▶ **WHAT IS BEING ASKED**
Format the entries from the line containing "Task: Open the 'Open In New Tab' link" through the line containing "coord(579,110)", both included, as a Markdown table with the columns Row and Line. Give each nonblank line its own numbered row, and leave out blank lines.

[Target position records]
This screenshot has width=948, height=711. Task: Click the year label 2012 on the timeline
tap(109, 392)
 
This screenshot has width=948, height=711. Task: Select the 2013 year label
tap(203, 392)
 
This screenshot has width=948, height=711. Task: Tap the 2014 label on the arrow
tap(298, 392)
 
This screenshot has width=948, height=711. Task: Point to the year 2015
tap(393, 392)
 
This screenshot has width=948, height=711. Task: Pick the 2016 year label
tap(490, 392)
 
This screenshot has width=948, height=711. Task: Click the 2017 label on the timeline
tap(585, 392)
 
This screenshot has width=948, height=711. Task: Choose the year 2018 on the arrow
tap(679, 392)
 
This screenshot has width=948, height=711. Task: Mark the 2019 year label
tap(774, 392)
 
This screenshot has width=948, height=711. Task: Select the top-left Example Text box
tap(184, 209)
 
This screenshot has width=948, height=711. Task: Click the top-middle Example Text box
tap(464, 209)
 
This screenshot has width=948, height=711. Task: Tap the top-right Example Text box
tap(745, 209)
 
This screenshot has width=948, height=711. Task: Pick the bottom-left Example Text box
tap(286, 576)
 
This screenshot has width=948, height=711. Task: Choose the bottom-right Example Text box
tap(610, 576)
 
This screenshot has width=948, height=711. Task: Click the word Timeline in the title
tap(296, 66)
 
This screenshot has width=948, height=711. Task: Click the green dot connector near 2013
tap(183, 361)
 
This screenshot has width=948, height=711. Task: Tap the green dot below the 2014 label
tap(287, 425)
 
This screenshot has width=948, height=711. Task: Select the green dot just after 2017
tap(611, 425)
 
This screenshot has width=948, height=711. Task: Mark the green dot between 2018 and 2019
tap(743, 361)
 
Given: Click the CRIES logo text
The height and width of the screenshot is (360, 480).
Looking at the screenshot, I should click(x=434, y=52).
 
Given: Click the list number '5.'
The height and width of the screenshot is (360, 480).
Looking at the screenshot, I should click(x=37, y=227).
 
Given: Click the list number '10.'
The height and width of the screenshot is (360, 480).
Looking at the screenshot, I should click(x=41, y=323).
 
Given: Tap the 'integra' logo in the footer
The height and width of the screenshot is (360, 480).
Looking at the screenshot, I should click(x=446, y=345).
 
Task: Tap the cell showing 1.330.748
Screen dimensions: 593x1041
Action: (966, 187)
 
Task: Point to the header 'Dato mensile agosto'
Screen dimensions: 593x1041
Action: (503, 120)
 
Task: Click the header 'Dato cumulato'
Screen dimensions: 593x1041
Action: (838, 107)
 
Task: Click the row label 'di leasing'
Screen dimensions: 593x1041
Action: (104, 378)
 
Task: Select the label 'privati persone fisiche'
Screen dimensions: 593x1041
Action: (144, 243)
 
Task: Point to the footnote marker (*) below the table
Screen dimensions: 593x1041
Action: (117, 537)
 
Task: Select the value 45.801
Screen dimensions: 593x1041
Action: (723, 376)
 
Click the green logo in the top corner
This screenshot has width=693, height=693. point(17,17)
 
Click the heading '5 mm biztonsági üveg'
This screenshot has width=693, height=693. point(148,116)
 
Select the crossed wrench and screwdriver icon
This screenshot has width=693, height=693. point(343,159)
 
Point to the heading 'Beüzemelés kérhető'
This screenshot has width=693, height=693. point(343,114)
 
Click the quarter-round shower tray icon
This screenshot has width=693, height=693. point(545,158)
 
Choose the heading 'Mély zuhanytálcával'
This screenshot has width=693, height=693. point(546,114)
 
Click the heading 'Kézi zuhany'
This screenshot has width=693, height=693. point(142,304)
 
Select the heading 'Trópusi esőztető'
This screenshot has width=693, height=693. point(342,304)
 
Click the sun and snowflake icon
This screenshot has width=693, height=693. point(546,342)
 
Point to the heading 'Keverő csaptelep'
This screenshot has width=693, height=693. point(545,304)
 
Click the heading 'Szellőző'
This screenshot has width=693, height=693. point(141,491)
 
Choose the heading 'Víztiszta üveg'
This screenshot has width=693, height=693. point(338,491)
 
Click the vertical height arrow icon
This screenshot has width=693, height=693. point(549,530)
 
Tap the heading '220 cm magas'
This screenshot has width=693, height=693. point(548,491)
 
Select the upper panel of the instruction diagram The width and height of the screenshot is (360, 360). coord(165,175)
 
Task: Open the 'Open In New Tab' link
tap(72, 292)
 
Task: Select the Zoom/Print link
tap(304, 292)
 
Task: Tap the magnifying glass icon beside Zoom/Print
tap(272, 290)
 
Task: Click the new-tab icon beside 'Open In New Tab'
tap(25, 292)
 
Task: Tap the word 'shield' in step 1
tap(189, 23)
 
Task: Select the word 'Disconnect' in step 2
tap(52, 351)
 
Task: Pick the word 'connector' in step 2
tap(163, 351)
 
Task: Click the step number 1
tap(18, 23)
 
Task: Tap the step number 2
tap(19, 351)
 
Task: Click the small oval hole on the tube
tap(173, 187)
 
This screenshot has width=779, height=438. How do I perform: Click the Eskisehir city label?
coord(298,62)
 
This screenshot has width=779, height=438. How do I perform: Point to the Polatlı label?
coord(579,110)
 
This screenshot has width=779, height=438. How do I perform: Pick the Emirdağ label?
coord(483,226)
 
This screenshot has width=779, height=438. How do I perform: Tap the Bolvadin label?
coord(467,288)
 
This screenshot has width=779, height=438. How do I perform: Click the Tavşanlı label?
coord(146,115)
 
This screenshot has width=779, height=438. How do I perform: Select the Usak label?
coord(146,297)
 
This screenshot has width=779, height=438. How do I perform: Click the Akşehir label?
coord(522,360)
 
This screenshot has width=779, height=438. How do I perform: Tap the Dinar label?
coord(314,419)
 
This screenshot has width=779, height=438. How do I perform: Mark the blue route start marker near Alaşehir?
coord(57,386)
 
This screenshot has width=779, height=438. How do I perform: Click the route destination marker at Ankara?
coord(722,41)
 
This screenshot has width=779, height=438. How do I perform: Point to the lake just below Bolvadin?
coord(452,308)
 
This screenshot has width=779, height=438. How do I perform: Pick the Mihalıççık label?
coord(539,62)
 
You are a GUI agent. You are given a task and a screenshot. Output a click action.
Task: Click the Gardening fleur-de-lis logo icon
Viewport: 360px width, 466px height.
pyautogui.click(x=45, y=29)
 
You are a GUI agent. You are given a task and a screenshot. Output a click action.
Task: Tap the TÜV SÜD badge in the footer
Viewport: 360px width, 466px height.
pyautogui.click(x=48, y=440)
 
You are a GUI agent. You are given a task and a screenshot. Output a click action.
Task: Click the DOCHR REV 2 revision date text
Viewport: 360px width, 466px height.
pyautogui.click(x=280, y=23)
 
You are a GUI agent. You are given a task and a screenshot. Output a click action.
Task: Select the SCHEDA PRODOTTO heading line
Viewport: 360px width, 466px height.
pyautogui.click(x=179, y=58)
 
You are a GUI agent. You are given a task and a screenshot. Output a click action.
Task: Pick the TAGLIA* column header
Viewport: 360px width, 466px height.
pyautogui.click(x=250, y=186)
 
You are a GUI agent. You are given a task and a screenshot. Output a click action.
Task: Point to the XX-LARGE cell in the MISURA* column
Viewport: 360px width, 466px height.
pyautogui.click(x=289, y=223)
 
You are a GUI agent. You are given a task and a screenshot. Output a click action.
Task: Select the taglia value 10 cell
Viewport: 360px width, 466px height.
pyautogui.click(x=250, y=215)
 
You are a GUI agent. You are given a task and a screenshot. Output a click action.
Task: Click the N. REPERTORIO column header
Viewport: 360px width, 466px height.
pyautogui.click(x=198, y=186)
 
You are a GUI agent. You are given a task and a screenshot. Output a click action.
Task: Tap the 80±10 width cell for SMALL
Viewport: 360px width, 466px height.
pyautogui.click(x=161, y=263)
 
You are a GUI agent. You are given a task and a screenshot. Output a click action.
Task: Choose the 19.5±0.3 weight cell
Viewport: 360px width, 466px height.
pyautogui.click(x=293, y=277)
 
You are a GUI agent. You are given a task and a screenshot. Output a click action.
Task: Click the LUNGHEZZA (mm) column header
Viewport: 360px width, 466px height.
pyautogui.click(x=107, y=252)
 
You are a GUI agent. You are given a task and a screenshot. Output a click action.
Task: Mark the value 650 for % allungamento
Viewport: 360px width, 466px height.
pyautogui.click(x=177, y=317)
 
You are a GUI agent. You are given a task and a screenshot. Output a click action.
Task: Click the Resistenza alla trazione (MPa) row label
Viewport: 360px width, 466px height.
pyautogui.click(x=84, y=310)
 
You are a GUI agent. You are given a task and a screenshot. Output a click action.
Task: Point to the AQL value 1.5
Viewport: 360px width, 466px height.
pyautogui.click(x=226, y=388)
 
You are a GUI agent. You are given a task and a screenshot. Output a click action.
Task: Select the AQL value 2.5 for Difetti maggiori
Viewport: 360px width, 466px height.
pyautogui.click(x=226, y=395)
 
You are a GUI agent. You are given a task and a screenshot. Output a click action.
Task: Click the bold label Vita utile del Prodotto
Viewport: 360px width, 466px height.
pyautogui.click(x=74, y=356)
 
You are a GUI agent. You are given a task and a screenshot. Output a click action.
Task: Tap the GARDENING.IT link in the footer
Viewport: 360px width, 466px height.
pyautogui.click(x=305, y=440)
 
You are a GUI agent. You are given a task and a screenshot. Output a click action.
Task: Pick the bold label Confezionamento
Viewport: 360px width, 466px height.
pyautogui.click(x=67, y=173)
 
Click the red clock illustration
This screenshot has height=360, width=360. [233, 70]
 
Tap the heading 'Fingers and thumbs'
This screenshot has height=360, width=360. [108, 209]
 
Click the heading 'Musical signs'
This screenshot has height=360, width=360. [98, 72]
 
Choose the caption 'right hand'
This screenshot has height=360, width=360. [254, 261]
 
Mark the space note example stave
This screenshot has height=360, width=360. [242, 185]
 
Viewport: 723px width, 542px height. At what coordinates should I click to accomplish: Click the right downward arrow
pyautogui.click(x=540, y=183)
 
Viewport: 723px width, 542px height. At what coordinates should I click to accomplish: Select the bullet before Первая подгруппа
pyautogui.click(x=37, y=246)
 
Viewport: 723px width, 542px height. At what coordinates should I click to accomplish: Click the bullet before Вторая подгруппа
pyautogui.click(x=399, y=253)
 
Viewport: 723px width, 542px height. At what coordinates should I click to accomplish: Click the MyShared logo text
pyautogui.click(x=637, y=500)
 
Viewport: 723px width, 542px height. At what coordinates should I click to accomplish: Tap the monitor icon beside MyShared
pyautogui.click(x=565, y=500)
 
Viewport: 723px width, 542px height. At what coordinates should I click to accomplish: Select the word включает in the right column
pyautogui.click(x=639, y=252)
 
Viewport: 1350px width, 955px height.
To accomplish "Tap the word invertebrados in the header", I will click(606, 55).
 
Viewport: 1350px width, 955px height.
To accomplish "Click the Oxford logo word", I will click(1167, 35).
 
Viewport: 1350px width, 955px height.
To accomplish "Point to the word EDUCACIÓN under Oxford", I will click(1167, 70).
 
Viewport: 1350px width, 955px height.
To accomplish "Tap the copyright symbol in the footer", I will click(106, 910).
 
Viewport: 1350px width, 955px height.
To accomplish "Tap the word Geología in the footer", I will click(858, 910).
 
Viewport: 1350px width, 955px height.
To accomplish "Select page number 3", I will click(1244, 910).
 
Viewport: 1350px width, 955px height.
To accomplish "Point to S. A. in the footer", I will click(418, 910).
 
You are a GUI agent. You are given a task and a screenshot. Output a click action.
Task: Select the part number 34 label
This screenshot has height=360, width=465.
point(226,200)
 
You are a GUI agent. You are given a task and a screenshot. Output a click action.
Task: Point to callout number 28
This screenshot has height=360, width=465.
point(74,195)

▶ **COMPLETED TASK**
| Row | Line |
|---|---|
| 1 | Task: Open the 'Open In New Tab' link |
| 2 | tap(72, 292) |
| 3 | Task: Select the Zoom/Print link |
| 4 | tap(304, 292) |
| 5 | Task: Tap the magnifying glass icon beside Zoom/Print |
| 6 | tap(272, 290) |
| 7 | Task: Click the new-tab icon beside 'Open In New Tab' |
| 8 | tap(25, 292) |
| 9 | Task: Tap the word 'shield' in step 1 |
| 10 | tap(189, 23) |
| 11 | Task: Select the word 'Disconnect' in step 2 |
| 12 | tap(52, 351) |
| 13 | Task: Pick the word 'connector' in step 2 |
| 14 | tap(163, 351) |
| 15 | Task: Click the step number 1 |
| 16 | tap(18, 23) |
| 17 | Task: Tap the step number 2 |
| 18 | tap(19, 351) |
| 19 | Task: Click the small oval hole on the tube |
| 20 | tap(173, 187) |
| 21 | This screenshot has width=779, height=438. How do I perform: Click the Eskisehir city label? |
| 22 | coord(298,62) |
| 23 | This screenshot has width=779, height=438. How do I perform: Point to the Polatlı label? |
| 24 | coord(579,110) |